=== DIRECTIONS ===
**1)** In the Nmap mailing list post, condense the paragraph beginning "Author: david Date: Fri Mar 21" into a short list that keeps its main facts.
**2)** Using the Nmap mailing list post, decide whether each statement agrees with it, answering yes or no and quoting the words that decide it: (a) the revision modified scan_engine.cc; (b) the commit adds code that catches up the next scheduled send time; (c) incoming packets are dropped while the scan engine is sending.
**3)** Carry the Nmap mailing list post forward from the point where it stops.

=== EXCERPTED PASSAGE ===
Nmap Development mailing list archives
Re: [nmap-svn] r6963 - nmap-exp/david/nmap-fixed-rate
From: Brandon Enright <bmenrigh () ucsd edu>
Date: Sat, 22 Mar 2008 00:28:31 +0000
-----BEGIN PGP SIGNED MESSAGE----- Hash: SHA1 On Fri, 21 Mar 2008 17:03:48 -0700 David via commit-mailer () insecure org wrote:
Author: david Date: Fri Mar 21 17:03:48 2008 New Revision: 6963 Modified: nmap-exp/david/nmap-fixed-rate/scan_engine.cc Log: Remove the code that "catches up" the next scheduled send time. It turns out it's beneficial to let this lag a bit to compensate for delays elsewhere in the code, like the pcap reads. If the scan engine can send enough probes it can catch up itself. This becomes a problem, though, at higher packet rates, when the next scheduled send time falls behind faster than it can catch up (the actual number of packets sent falls farther and farther behind the expected number of packets sent). This gives the scan engine license to blast tons of packets in a vain attempt to catch up. While it's sending, incoming packets are dropped, causing a flood of retransmissions, which in turn leaves even less time to listen for incoming packets. This means that the actual packet per second can decrease as the requested packets per second increases, once past a certain threshold. This will be addressed in a forthcoming commit.

=== SOURCE MATERIAL ===
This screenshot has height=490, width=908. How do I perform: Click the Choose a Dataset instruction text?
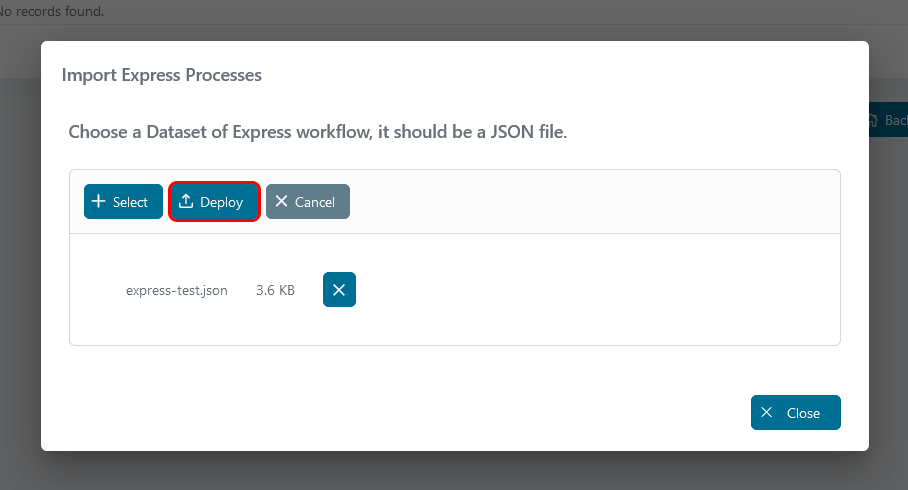(x=318, y=132)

=== RESPONSES FOR EACH TASK ===
**1)**
- Revision 6963 by david, dated Fri Mar 21 2008, modifies nmap-exp/david/nmap-fixed-rate/scan_engine.cc.
- It removes the code that "catches up" the next scheduled send time.
- Letting that time lag somewhat offsets delays elsewhere in the code, such as pcap reads, and the scan engine can catch up on its own if it sends enough probes.
- At higher packet rates, the scheduled send time can fall behind faster than the engine can recover, which drives it to send large numbers of packets in an attempt to catch up.
- While it sends, incoming packets are dropped, which causes a flood of retransmissions and leaves even less time to listen.
- As a result, beyond a certain threshold the actual packets per second can fall as the requested rate rises. A forthcoming commit will address this.

**2)**
(a) Yes: "Modified: nmap-exp/david/nmap-fixed-rate/scan_engine.cc"
(b) No: "Remove the code that "catches up" the next scheduled send time."
(c) Yes: "While it's sending, incoming packets are dropped"

**3)**
Hi David, This behavior is not at all uncommon for networking applications that try to send packets as fast as possible. Unicornscan and many other applications exhibit this behavior. The best thing I've come across for trying to avoid this thrashing is to simplify the packet scheduler _as_much_as_possible_. The more logic trying to decide if a packet should be sent or not, the more time is wasted not sending the packet. I'm sure you have a plan for how to take care of the problem and I haven't looked at your modifications but you might try a "best effort" algorithm that enforces a reasonable minimum delay between packets so that if it ends up trying to "catch up" it wont thrash itself into falling farther behind. You really want to send packets at min(desired, thrashing threshold). If you want to determine that threshold you might try something like TCP window scaling to slowly ramp up to the desired rate while carefully trying to detect diminishing marginal returns on the real rate. I look forward to the end-result, sometime sending at N pps is exactly what I want Nmap to do. Brandon -----BEGIN PGP SIGNATURE----- Version: GnuPG v2.0.7 (GNU/Linux) iD8DBQFH5FK1qaGPzAsl94IRAsVaAJ4r058RVpw3tsv2/eCJDFprJgf+SACfSIva IymLEm0HBUN2y3uNl/z75h0= =LCIq -----END PGP SIGNATURE----- _______________________________________________ Sent through the nmap-dev mailing list http://cgi.insecure.org/mailman/listinfo/nmap-dev Archived at http://SecLists.Org
Current thread:
- Re: [nmap-svn] r6963 - nmap-exp/david/nmap-fixed-rate Brandon Enright (Mar 21)
- Re: [nmap-svn] r6963 - nmap-exp/david/nmap-fixed-rate Fyodor (Mar 21)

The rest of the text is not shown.